Improvement to the interior White Spruce (PG29) genome sequence
We are continuing to refine the PG29 genotype draft genome of British Columbia interior white spruce (Picea engelmannii x glauca), and soon expect a 5th genome release. The improved assembly will be derived from the scaffolding of the version 3 assembly using 10x Genomics linked read data, sequenced from a haploid (megagametophyte tissue) PG29 DNA sample. The long-range information provided by the 10x Genomics sequencing platform will be used for scaffolding with ARCS, a software the Spruce-Up Project team has recently developed (Yeo et al 2018). To cite the BC interior white spruce PG29 genome sequence resource, please use Birol et al 2013 and Warren et al 2015. Organellar genome sequences of PG29 are also published and described in the following article: Jackman et al 2016. The PG29 genome assemblies are available for download through the National Center for Biotechnology Information (NCBI): [Bioproject PRJNA83435].

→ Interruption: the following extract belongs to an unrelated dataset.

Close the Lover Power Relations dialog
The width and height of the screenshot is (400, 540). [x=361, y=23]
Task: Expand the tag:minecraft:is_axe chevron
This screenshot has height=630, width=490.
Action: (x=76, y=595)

Improvement to the White Spruce (WS77111) genome sequence
A second version of the draft genome sequence of the WS77111 genotype of eastern Canada white spruce (Picea glauca) has been generated from ARCS scaffolding with 10x Genomics linked read sequence data derived from the original diploid DNA source. Submission to NCBI is pending gene annotation, which has been initiated (Fall 2017). To cite the WS77111 genome draft, please use the following article: Warren et al 2015. The genome sequence is available for download through NCBI: [Bioproject PRJNA242552].

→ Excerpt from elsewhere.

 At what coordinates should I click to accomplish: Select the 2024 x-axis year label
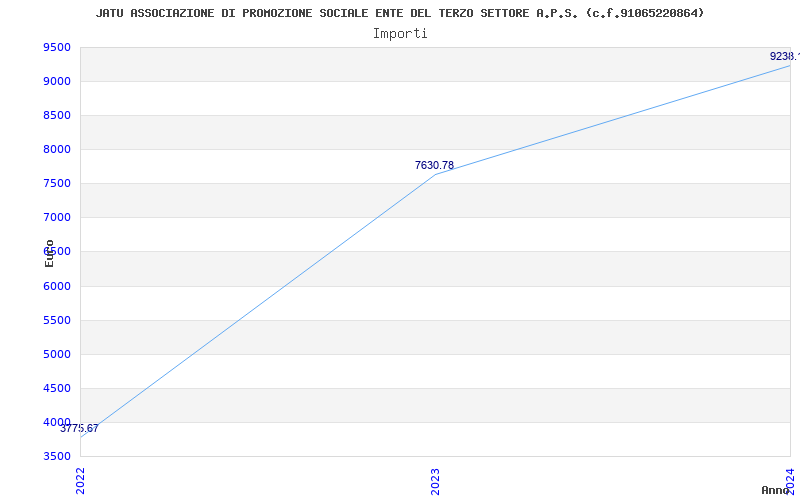pyautogui.click(x=790, y=480)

Sitka Spruce draft genome assembly (Q903)
We have recently sequenced the Sitka spruce (Picea sitchensis) Q903 genotype on the 10x Genomics linked read platform. An initial assembly has been generated on a single-server with ABySS v2.0 (Jackman et al 2017). The latter constitutes a major advance for the assembly of large genomes, and its departure from message passing interface for parallel computing of the resource-hungry assembly task, now in favour of lightweight Bloom filter data structures with an overall lesser compute footprint. This software improvement is enabling for the determination of large conifer genome sequences, as it permits timely optimization of assembly parameters on a more manageable compute infrastructure. We are in the process of refining the initial Q903 nuclear genome sequence assembly by applying diverse scaffolding methodologies developed by the Spruce-Up team (Warren et al 2015; Yeo et al 2017). A novel, linked read-aware genome assembly software is under active development. We are also in the process of generating long nanopore sequence reads (Oxford Nanopore Technologies), which is expected to improve both the accuracy and contiguity of the Sitka spruce nuclear genome sequence. Previously, we reported one of the first use-case that utilized 10x Genomics linked reads exclusively in a whole-genome sequencing project, that of the Sitka spruce Q903 chloroplast genome. To refer to the manuscript describing this work, please cite: Coombe et al 2016. The chloroplast genome is available for download from NCBI [KU215903].